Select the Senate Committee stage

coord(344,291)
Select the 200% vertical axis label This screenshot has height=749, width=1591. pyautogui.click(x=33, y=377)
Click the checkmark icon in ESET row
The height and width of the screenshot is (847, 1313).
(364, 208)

■ Exercise details ■
What you return must be the line that contains "Select the 200%" followed by every remaining line of the material, all exactly as written and nothing more.

■ Answer ■
Select the 200% vertical axis label This screenshot has height=749, width=1591. pyautogui.click(x=33, y=377)
Click the checkmark icon in ESET row
The height and width of the screenshot is (847, 1313).
(364, 208)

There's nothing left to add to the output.